En la bahía de Bermeo a Ogoño, acostado sobre el mar azul, como un viejo monstruo dormido, se alza el solitario islote de Itzaro. Miles de gaviotas tienen allí el nido. Restos de construcciones, una escalera tallada en la roca, alguna gruta aislada, y, sobre todo, la leyenda, parecen decirnos que alguna vez fue habitado. Y dicen las viejas que los habitantes fueron unos monjes blancos, que allí, de cara al mar, con el espíritu exaltado en la contemplación infinita, fueron entregando, uno a uno, sus almas, santificadas por la penitencia y la oración, a los brazos acogedores del Señor.
Pero hubo uno, allá por los siglos IX o X, que, refugiado en aquel lugar, por huir de un amor imposible, encontró la muerte sin haber pronunciado votos y sin que las exhortaciones de los santos compañeros y del mismo abad hubieran podido apartarle de su voluntario y trágico destino.
Y cuentan que fue así:
Una noche de invierno, oscura, con las olas encrespadas por el huracán, el hermano portero, que se ocupaba de recibir las provisiones que los bermeanos caritativos enviaban al cenobio, creyó distinguir, entre el ruido del mar chocando contra el acantilado, gritos de auxilio.

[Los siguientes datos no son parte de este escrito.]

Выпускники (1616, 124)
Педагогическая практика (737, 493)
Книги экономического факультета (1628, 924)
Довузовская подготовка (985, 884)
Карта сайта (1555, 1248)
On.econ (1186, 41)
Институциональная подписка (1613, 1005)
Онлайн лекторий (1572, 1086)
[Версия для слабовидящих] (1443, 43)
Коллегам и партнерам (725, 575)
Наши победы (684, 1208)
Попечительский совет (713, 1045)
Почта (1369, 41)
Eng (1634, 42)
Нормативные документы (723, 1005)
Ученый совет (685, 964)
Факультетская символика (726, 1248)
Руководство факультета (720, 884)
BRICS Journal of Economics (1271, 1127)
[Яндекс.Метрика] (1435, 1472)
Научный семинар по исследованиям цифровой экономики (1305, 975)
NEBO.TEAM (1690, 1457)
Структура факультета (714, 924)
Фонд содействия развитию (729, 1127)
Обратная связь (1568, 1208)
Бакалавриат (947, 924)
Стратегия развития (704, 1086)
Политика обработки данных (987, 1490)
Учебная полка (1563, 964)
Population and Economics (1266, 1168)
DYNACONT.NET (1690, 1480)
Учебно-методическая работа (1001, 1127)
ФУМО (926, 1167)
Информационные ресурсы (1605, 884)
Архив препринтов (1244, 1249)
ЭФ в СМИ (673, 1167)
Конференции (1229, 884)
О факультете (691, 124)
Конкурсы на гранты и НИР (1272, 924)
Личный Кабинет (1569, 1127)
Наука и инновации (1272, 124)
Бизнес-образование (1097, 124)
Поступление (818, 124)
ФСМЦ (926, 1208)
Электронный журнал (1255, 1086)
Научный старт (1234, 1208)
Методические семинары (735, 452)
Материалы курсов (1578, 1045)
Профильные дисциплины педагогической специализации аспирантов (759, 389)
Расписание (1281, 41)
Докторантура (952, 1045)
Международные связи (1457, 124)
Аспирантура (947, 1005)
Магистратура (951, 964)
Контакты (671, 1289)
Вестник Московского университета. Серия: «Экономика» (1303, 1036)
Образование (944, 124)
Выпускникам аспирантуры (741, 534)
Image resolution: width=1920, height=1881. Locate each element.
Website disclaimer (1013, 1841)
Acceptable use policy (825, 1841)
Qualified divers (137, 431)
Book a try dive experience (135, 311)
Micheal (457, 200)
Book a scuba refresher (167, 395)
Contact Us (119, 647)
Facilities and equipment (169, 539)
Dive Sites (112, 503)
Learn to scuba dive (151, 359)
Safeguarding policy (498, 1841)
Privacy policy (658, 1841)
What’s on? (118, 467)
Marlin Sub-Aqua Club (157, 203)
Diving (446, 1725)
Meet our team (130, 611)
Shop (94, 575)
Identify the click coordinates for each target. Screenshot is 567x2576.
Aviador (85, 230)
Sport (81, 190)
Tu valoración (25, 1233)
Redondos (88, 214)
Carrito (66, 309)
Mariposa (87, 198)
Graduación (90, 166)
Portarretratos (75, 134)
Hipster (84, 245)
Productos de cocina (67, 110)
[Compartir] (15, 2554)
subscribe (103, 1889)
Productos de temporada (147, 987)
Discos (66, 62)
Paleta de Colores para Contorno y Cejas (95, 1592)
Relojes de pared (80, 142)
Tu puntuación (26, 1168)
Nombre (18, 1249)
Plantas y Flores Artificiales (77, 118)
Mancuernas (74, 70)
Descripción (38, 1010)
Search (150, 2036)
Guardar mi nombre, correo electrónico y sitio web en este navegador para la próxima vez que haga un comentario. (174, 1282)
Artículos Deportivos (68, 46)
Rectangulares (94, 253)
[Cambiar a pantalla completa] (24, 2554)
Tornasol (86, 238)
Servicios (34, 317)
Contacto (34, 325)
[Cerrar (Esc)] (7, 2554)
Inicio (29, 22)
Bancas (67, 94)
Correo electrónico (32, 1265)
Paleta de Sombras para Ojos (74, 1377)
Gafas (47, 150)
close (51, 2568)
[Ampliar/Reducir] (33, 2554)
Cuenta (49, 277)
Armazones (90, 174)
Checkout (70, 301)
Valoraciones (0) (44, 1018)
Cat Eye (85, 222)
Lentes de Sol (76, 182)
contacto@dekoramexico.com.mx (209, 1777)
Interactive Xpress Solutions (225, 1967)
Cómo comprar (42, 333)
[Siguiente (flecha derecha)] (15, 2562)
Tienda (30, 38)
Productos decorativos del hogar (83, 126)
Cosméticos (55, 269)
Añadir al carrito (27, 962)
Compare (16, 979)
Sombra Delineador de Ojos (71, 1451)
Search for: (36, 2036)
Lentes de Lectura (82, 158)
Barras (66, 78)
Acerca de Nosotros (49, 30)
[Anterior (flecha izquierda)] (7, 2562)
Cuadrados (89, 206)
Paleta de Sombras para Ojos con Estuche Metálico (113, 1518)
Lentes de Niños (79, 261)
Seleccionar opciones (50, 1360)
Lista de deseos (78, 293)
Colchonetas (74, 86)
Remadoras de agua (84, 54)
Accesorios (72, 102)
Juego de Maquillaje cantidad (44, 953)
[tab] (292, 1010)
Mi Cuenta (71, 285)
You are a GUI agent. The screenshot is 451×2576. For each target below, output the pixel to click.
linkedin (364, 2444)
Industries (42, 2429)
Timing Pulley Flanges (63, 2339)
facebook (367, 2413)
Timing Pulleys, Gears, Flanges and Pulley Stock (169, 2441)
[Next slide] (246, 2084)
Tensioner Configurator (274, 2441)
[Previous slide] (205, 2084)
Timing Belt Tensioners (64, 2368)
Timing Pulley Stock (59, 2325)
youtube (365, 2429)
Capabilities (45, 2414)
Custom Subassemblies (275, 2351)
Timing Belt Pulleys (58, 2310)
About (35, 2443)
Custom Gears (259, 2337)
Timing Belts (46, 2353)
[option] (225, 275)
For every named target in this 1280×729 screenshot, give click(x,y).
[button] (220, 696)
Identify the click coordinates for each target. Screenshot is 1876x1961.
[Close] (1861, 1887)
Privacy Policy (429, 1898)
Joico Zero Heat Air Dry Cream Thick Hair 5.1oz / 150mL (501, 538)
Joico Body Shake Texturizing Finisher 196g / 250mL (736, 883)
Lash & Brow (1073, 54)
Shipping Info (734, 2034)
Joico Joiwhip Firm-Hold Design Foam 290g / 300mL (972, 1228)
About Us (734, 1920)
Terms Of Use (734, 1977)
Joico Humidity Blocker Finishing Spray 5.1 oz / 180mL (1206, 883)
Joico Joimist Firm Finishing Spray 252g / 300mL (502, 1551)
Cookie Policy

Bajó la escalerilla que conducía al embarcadero, y encontró a un hombre agonizante, heridas las manos al asirse para buscar apoyo en las rocas, rotos sus vestidos, aterido de frío, con un golpe en el cráneo, magullado por el choque con las peñas.
Dio aviso el buen hermano, y toda la comunidad bajó en su ayuda. Le cuidaron, le curaron y, sobre todo, dieron asilo al cuerpo y serenidad al alma. Él contó su historia: el amor imposible por una mujer. El desafío con el hermano de ella, terminado en la muerte. La huida en la noche, con el temporal propicio; la rotura del bote y los remos, y su caída brutal contra las rocas. Los frailes, compadecidos, trataron de hacerle olvidar el triste pasado. Allí, mirando el cielo, la penitencia y la soledad le harían ir expiando poco a poco sus culpas.
Y pasaron los meses. Una mañana, al recoger las limosnas que mandaban los cristianos vecinos, venía una mujer en el bote, enlutada, cubierta con un tupido manto. El nuevo acogido bajó a ayudar al portero, y la mujer descubrió el rostro. Todos sus buenos propósitos se vinieron al suelo; se acercó a ella y le propuso volver a verse. Quedaron en que todas las noches ella pasearía por la playa más próxima, con una luz en la mano. Y él llegaría nadando.
Así fue. En cuanto la última luz del crepúsculo desaparecía, él bajaba; se despojaba del hábito, que por caridad le habían proporcionado los frailes, sin tener derecho ninguno a vestirlo, y se lanzaba al mar. En la orilla, la luz parpadeante de la nueva Hero lo atraía al horrible abismo.
Durante muchos meses las entrevistas se repitieron. Pero un día alguien siguió a la mujer. La descubrieron en la playa y la atravesaron con la espada vengadora. De su mano, rígida por la muerte, arrancaron la linterna. Y el hombre llegó, ciego, a caer fatalmente en su destino. Allí mismo fue asesinado. Los dos cadáveres fueron arrojados al mar con una piedra al cuello.
Los monjes blancos, horrorizados, fueron a otro lugar más apacible. Pero aún se oyen, en las noches tormentosas del Cantábrico, los lamentos quejumbrosos de las dos almas en pena, atormentadas por los remordimientos, por su amor imposible, trocado en odio, y el engaño vergonzoso de su conversión.
Y dicen que es cierto y que a veces se ven sus figuras ahogadas, errantes en el mar.